_Your assignment_.
The answer must be a single number: how many lines in the entries hold the string "card".

_Record excerpts_.
○ ○ ○ ○ ○
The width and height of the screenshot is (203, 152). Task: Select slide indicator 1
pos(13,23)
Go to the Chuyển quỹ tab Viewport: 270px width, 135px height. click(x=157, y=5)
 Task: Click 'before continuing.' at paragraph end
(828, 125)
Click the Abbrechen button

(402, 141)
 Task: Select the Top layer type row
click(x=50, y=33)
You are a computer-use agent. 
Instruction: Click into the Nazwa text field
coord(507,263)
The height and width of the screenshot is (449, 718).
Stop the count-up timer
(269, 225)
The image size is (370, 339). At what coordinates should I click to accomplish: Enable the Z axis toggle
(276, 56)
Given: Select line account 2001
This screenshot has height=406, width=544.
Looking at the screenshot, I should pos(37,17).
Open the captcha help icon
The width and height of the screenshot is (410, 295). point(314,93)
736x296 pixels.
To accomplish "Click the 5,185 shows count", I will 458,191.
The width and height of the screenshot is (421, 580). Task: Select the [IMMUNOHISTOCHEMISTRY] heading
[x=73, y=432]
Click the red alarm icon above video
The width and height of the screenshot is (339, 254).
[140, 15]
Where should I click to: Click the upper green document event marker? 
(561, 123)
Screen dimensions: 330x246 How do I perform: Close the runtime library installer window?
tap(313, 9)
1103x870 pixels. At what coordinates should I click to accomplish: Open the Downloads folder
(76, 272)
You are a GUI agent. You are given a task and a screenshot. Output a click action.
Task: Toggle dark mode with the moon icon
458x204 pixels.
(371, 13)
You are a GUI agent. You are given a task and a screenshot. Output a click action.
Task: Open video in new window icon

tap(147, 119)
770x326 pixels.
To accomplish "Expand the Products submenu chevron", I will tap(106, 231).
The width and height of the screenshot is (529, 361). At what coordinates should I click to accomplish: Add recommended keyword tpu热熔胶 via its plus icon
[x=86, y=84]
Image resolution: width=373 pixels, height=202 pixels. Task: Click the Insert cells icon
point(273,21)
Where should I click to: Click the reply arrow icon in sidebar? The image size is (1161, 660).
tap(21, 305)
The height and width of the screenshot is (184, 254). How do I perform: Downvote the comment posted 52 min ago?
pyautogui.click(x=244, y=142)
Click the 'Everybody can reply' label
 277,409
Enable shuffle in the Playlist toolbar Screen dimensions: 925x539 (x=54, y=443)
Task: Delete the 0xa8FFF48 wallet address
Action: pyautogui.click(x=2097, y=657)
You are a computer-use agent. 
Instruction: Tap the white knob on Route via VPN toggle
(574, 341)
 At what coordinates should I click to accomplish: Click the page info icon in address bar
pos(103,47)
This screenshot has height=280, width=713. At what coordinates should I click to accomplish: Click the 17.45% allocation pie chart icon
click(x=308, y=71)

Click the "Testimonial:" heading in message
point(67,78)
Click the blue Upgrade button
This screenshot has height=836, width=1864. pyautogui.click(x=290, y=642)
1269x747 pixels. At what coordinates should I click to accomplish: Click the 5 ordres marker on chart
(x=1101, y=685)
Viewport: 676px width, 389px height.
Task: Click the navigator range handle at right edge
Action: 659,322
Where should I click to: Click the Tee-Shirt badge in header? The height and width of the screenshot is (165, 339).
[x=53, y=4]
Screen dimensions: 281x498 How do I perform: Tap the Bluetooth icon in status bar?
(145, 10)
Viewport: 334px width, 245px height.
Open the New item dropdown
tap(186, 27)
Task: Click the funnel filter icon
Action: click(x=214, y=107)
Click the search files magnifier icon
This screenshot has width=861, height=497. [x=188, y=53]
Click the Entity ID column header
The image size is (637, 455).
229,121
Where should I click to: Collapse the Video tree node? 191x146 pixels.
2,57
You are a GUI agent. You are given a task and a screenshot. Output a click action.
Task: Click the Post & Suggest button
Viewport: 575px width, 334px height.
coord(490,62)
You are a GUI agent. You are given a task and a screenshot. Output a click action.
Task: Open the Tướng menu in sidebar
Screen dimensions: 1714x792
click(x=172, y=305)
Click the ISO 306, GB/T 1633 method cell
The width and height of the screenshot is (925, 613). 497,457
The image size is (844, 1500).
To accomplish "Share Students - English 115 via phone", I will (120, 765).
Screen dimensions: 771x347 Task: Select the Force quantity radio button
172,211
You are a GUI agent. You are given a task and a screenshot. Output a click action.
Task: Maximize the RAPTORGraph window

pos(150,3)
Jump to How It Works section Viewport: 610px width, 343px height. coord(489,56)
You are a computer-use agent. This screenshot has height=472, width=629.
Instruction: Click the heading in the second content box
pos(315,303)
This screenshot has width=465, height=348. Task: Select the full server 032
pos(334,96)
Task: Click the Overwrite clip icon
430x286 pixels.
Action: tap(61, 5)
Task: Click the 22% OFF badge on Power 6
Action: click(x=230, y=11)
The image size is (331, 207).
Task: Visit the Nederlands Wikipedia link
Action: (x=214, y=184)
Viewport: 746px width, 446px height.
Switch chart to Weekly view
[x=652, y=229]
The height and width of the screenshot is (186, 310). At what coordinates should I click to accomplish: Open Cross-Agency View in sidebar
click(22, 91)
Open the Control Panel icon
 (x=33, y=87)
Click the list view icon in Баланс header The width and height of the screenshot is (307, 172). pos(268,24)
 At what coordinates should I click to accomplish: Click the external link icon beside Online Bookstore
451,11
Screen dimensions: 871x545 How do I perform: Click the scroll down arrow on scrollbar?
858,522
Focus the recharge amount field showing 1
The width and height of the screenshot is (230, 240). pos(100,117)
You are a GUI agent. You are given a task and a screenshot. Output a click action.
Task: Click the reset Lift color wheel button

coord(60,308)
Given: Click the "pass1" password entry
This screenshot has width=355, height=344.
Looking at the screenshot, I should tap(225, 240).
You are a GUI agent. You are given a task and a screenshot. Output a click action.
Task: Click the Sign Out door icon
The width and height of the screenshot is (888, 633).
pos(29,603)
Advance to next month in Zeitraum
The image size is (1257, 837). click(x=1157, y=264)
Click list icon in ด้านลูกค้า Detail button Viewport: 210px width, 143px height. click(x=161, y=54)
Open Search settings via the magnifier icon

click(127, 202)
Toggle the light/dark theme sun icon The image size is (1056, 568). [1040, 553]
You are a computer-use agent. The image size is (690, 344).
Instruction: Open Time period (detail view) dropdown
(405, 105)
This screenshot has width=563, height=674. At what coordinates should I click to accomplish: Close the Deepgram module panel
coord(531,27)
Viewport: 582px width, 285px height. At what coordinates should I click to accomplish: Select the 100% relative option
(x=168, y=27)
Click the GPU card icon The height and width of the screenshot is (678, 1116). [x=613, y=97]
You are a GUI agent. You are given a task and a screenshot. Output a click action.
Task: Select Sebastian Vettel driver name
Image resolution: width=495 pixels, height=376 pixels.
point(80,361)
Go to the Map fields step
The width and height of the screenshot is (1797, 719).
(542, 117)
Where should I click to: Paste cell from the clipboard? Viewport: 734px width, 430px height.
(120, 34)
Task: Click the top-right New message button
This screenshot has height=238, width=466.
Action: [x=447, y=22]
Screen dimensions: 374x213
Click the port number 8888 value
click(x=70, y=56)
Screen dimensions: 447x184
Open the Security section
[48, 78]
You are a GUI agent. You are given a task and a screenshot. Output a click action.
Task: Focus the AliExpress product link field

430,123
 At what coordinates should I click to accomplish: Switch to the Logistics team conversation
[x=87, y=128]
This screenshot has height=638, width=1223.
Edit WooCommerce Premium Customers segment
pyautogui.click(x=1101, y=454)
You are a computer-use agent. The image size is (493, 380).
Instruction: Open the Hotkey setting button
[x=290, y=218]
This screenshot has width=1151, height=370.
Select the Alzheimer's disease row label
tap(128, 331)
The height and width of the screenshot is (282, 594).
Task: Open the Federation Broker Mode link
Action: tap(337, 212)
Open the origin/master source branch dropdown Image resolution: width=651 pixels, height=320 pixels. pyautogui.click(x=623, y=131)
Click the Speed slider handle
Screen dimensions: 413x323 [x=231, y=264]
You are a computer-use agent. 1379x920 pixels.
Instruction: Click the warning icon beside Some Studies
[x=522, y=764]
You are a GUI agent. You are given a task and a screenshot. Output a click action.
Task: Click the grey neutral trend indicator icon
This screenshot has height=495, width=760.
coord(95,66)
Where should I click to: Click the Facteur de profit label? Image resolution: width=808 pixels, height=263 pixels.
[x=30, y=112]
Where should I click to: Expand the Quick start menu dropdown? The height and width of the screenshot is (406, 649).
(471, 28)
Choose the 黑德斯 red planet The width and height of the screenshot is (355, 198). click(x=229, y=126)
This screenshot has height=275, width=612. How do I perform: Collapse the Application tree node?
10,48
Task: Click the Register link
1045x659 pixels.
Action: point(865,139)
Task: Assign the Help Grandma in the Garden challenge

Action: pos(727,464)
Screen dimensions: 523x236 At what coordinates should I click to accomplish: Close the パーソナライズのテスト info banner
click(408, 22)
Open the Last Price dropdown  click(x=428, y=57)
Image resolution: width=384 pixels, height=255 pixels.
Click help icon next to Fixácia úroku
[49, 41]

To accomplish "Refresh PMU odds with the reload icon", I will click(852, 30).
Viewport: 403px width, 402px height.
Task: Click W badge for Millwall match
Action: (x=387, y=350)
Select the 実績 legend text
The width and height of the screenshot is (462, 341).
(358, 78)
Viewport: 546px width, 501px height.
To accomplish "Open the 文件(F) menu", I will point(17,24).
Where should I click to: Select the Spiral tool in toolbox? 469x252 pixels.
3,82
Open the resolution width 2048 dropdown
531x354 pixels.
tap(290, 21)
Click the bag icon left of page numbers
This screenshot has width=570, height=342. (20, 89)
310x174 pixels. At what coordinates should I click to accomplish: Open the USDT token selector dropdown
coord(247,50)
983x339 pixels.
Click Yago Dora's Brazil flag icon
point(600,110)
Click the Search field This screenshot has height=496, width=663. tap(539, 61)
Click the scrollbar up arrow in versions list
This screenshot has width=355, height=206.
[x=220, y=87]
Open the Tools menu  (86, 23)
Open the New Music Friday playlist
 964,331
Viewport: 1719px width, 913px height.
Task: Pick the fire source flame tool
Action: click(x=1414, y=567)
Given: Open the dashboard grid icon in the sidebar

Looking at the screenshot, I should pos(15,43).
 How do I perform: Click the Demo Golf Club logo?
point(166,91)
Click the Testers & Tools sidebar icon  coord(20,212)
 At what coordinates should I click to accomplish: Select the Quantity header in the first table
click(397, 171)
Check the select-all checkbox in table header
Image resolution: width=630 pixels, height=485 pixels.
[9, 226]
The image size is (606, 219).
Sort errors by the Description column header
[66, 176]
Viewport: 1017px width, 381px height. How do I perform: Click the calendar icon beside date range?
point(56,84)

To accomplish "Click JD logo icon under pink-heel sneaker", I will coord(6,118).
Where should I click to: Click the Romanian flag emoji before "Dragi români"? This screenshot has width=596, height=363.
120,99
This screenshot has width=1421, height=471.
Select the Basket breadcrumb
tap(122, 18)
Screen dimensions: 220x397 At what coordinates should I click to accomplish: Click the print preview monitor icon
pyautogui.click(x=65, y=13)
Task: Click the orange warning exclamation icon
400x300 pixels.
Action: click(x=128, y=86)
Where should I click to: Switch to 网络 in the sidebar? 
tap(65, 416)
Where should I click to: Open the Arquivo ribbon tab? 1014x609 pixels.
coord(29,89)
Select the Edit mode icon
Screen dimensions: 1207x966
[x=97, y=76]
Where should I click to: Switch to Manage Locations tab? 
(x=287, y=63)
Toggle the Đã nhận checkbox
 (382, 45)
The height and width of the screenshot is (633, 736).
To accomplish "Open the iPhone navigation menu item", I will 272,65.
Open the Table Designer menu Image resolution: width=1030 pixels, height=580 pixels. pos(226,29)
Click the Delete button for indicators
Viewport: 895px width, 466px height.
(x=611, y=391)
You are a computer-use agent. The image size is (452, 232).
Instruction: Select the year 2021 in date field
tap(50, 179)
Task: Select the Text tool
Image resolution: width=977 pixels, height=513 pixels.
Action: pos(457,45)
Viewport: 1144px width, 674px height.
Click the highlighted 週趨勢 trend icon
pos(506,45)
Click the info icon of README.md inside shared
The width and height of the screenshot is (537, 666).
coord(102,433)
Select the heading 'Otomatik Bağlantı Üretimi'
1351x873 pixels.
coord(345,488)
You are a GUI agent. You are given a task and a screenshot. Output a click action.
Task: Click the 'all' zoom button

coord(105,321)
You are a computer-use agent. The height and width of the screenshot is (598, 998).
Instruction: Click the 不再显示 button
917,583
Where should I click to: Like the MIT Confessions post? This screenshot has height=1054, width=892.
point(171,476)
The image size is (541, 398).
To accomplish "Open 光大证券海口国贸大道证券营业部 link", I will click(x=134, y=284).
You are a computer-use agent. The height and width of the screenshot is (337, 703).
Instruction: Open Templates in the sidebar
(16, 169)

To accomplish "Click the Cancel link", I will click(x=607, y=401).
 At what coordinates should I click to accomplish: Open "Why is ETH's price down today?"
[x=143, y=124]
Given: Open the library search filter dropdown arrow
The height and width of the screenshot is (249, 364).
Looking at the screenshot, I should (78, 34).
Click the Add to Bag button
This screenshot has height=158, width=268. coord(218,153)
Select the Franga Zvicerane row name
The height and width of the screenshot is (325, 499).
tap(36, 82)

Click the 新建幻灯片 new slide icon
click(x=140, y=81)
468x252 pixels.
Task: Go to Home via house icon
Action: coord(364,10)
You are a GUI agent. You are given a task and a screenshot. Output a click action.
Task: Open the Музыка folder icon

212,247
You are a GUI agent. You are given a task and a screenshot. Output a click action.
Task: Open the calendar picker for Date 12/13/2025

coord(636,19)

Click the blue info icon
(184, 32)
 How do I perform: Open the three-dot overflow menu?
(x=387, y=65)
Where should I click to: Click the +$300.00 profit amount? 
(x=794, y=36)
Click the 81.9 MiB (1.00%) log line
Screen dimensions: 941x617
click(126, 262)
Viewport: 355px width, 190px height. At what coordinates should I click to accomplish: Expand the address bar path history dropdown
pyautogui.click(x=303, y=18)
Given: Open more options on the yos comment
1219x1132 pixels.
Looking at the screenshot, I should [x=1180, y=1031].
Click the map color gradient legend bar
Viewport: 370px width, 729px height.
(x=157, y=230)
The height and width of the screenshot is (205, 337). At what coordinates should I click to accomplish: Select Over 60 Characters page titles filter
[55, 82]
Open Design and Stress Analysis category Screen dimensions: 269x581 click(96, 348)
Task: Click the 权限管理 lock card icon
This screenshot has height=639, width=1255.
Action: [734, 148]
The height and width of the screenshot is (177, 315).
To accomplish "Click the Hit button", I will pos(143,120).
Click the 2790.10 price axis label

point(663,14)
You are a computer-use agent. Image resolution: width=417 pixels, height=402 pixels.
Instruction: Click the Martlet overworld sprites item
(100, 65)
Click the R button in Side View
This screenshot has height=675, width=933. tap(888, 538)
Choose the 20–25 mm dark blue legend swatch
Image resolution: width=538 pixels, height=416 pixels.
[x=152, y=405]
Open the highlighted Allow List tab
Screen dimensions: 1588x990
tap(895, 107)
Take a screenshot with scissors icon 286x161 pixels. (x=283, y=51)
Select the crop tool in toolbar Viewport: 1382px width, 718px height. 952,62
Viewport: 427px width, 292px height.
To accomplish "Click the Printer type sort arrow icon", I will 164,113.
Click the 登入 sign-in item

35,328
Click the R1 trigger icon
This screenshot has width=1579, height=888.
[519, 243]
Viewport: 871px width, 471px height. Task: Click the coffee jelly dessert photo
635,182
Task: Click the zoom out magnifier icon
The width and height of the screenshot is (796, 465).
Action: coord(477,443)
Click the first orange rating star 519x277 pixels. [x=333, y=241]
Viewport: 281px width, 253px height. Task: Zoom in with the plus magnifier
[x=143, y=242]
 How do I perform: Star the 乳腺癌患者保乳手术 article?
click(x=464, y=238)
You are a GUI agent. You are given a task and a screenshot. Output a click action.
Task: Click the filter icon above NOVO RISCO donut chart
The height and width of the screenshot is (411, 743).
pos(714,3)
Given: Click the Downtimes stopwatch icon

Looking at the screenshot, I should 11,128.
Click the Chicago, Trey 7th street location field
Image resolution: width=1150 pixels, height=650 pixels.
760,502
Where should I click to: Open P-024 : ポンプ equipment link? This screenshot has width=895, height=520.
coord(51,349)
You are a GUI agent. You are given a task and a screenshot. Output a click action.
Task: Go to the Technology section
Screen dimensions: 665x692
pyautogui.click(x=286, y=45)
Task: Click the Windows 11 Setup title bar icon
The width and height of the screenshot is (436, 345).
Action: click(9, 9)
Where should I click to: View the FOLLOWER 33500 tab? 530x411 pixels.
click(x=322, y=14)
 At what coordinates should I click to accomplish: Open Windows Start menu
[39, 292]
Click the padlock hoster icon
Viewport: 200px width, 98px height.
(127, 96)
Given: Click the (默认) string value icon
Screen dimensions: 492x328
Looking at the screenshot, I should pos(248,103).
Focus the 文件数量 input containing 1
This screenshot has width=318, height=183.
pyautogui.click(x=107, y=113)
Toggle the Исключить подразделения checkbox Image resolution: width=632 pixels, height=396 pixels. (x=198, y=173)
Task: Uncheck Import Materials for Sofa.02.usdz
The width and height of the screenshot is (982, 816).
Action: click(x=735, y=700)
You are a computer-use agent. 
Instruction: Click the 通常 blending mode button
○ ○ ○ ○ ○
_Result of this task_.
2